If not for the UEFA millions of the Champions League, Ajax won’t have anything to look back on once these group stage games are done with. Their game against Real Madrid saw them outclassed in every department, highlighted to the extreme by the unique fact of two Madrid players purposefully upgrading their yellow cards to reds by delaying taking a free kick and a goal kick. The video of this sequence of events might serve to illustrate the gap between Europe’s top teams and a struggling Dutch top team at the moment. Tactics hardly played a role in the game, such was the difference in sheer player quality.
Much, perhaps too much has been said on this side about Ajax’ tactics recently. Referring to the recent analysis after the home defeat against ADO, Jol definitely misses balance in his team currently.

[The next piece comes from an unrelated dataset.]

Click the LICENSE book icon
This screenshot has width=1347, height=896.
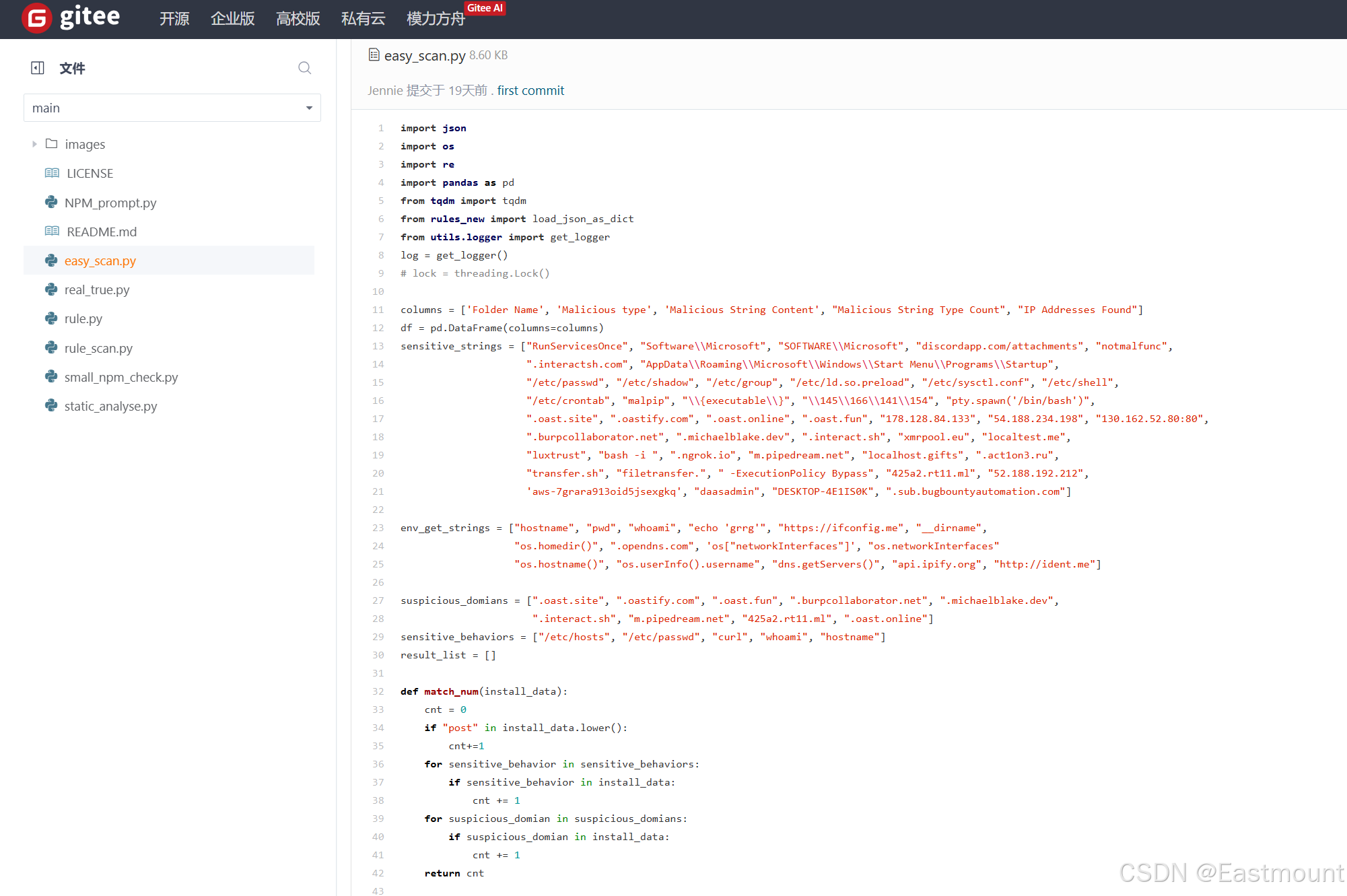52,174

This was further illustrated in the home draw against PSV where the midfield positioning was debatable once again.
Against Real, Ajax kept on playing the same formation as always. Let’s keep on calling it a 4-2-3-1, although the advanced positions of De Jong and De Zeeuw give the formation a 4-2-4 outlook at times. This time Urby Emanuelson was drafted into a defensive midfield role beside Eyong Enoh. It clearly unsettled Emanuelson who, unsurprisingly, did not have the best of games in an unfamiliar position, having to face top class opposition.
The huge gap in quality between the sides could not have been illustrated better than by them playing the same formation. This generally favours the better team and tonight was no exception. In contrast to Ajax, Real’s defensive midfielders put in a magnificent effort. Especially Lassana Diarra, completing 91% of his 56 passes and winning countless tackles in the centre of the pitch, drove his team on. Together with Xabi Alonso he was responsible for over a quarter of Real’s passing, illustrating their dominance in the center of the pitch.
As has been said in the introduction to this analysis, tactics hardly came to effect as this was a match between two very unevenly matches teams right from the start. What Ajax could have done was to take this as a fact and go for a well-grouped compact defense, which, initially they did to some extent. It may or may not have been the influence of Emanuelson in this role, but Ajax’ defensive midfield played in close proximity to their defensive line, thereby decreasing the need for a pushed up defensive line that proved costly in earlier matches, for example the home match against Milan. In the screen below, Real illustrates Ajax how to position yourself in a 4-2-3-1 when in possession: wide in attack, compressing space at the back and above all, keeping both defensive midfielders withdrawn. This very important aspect of their positioning allowed Alonso and Diarra to receive the ball at feet in a zone away from Ajax’ pressing.
But as the match carried on, Ajax got seduced into playing along with their opponents. Emanuelson, initially offering a welcome defensive minded partnership with Enoh, got involved higher up the pitch and Ajax got caught out at the back by the technical superiority of Cristiano Ronaldo and his team mates.
The opening goal and more
After conceding the opening goal, just over half an hour into the match, the match felt practically over. By then Ajax had not managed a single shot on target, which in fact would just be what they managed to create, a single shot on target. Real got their game going and the difference in quality between the sides was obvious from every move. One thing to note here was the fact that, again, Ajax conceded from an indirect free kick, like for example the painful second goal away at Auxerre.
Real’s quick follow-up with a second goal, albeit from a deflected free kick, ensured that the match was in fact over indeed. Beyond this, Ajax was unable to provide the slightest of hope to turn the match around and it was all about Cristiano Ronaldo and his mates from there on.
A bizarre end to the match
Not so much of tactical value, but too bizarre to leave unmentioned here was the closing phase of this match. José Mourinho clearly seemed to instruct first Xabi Alonso and then Sergio Ramos to ‘upgrade’ their yellow cards to reds by having them purposefully delaying the taking of a free kick and a goal kick that long that the referee could hardly do anything else than hand the players a second yellow card. Their direct red means a suspension for the final match of the group stages, leaving them with a clean sheet for the knock-out phase. If the UEFA does not interfere here, which they might certainly do, given that the players clearly showed unsportsmanlike conduct.